Subterranean Homesick Blues


by Bob Dylan


Bob Dylan has a deep (and sometimes-mocked) affinity for rhyme. Despite the ease of caricature that this rhyme obsession allows, Dylan should be considered a master of words because of his use of rhyme. While Dylan might not always be a poet, he has never failed to be a wordsmith. Considering "Subterranean Homesick Blues," rhyme is what stands out the most. Rhyme is part of what makes the lyric so memorable, because it aids Dylan as he puts together seemingly random information to create koans (a koan is a kind of paradoxical anecdote or maxim) and catch phrases. He may not have (nor may he have wanted to) craft a lyric that told a coherent story through the song. But on a line-by-line basis, "Subterranean Homesick Blues" provides some textbook examples of masterful rhyme, from basic rhyme to more complicated dealings in inner rhyme, slant rhyme, and feminine rhyme.

Almost every single line of "Subterranean Homesick Blues" rhymes. Rhymes are often simple, one syllable rhymes, like in "Walk on your tiptoes / Don't try 'No Doz.'" In some cases Dylan also uses slant rhyme. Slant rhymes are rhymes where either the end consonant or vowel sound matches, but not both. That is the case in the lines "Talkin' that the heat put / Plants in the bed but." There vowel sounds are close, but no match, while the final "t" sound is the same. Dylan was smart to choose two words that began with "p" and "b," which are known as bilabial stops. They feel the same as you pronounce them, the only difference is that "b" is voiced, meaning you let air through your vocal chords as you make the sound, whereas "p" is not voiced.

While there isn't a formal rhyme scheme in "Subterranean Homesick Blues," Dylan does sequences his rhymes to gain a sort of momentum in the song.

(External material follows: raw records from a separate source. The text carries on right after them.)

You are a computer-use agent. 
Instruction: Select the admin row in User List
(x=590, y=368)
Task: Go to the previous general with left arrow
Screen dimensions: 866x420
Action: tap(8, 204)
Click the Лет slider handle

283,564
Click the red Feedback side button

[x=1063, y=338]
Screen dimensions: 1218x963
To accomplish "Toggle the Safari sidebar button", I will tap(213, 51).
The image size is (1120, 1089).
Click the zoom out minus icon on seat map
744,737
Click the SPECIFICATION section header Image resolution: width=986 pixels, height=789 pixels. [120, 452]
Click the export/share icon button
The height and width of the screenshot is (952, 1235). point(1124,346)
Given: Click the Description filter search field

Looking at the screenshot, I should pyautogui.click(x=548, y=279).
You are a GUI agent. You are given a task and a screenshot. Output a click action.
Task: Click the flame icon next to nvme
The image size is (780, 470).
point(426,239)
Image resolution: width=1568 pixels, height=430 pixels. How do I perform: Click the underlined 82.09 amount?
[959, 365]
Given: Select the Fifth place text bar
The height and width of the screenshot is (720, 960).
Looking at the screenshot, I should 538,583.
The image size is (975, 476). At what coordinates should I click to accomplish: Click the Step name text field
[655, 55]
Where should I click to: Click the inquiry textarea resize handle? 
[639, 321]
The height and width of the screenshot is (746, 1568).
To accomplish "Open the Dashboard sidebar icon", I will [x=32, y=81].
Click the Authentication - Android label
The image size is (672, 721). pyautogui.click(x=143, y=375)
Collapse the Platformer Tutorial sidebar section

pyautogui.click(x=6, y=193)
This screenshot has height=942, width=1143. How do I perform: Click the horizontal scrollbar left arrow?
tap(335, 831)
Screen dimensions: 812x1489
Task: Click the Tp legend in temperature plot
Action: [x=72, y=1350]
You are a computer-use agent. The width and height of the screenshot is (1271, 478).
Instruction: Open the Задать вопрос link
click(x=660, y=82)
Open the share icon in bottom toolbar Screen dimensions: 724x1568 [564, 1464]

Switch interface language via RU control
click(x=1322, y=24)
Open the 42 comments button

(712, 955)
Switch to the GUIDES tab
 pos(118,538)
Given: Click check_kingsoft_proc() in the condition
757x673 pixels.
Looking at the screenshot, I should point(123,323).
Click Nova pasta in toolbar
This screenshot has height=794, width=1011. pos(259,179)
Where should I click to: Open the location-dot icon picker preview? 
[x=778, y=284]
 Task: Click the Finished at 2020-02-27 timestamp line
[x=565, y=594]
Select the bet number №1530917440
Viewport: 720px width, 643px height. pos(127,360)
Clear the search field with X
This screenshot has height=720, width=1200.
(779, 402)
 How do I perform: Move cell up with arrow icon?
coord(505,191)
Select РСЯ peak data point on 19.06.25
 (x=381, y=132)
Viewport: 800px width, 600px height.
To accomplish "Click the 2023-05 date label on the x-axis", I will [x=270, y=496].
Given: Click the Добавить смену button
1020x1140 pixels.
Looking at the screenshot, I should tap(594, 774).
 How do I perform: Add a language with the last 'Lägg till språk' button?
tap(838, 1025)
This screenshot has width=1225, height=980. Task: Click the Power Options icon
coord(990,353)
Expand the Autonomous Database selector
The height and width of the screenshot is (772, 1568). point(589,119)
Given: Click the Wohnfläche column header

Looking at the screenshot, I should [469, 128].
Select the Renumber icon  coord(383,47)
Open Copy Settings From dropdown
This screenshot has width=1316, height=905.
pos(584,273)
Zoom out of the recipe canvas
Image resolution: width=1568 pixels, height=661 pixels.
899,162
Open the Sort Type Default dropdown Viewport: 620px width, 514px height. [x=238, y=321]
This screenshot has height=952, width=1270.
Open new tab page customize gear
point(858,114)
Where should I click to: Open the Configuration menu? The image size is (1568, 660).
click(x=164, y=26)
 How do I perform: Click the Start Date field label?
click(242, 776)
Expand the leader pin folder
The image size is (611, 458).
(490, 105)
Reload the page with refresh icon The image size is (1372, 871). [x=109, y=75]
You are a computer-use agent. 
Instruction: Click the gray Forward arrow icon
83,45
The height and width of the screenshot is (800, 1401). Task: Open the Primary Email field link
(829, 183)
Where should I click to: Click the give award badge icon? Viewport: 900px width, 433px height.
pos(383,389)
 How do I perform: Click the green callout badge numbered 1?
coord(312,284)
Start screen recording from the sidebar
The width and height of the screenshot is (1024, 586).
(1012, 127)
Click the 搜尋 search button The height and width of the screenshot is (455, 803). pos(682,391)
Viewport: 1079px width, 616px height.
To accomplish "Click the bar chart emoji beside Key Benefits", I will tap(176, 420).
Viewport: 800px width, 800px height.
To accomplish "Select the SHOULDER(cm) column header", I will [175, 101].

What does that mean, exactly? Let's look at the second stanza. Matching letters to the left of the text mark each rhyme. Slant rhymes are counted as rhymes.

A Maggie comes fleet foot
A Face full of black soot
A Talkin' that the heat put
A Plants in the bed but
B The phone's tapped anyway
B Maggie says that many say
B They must bust in early May
B Orders from the D. A.
C Look out kid
C Don't matter what you did
D Walk on your tip toes
D Don't try "No Doz"
D Better stay away from those
D That carry around a fire hose
D Keep a clean nose
D Watch the plain clothes
E You don't need a weatherman
D To know which way the wind blows

Notice how the final line continues a rhyme that had been used six times before. This is characteristic of every verse. It is almost as if Dylan is picking up steam throughout the stanzas so that the last lines, which seem to be more quotable than the rest of the verses, stand out more.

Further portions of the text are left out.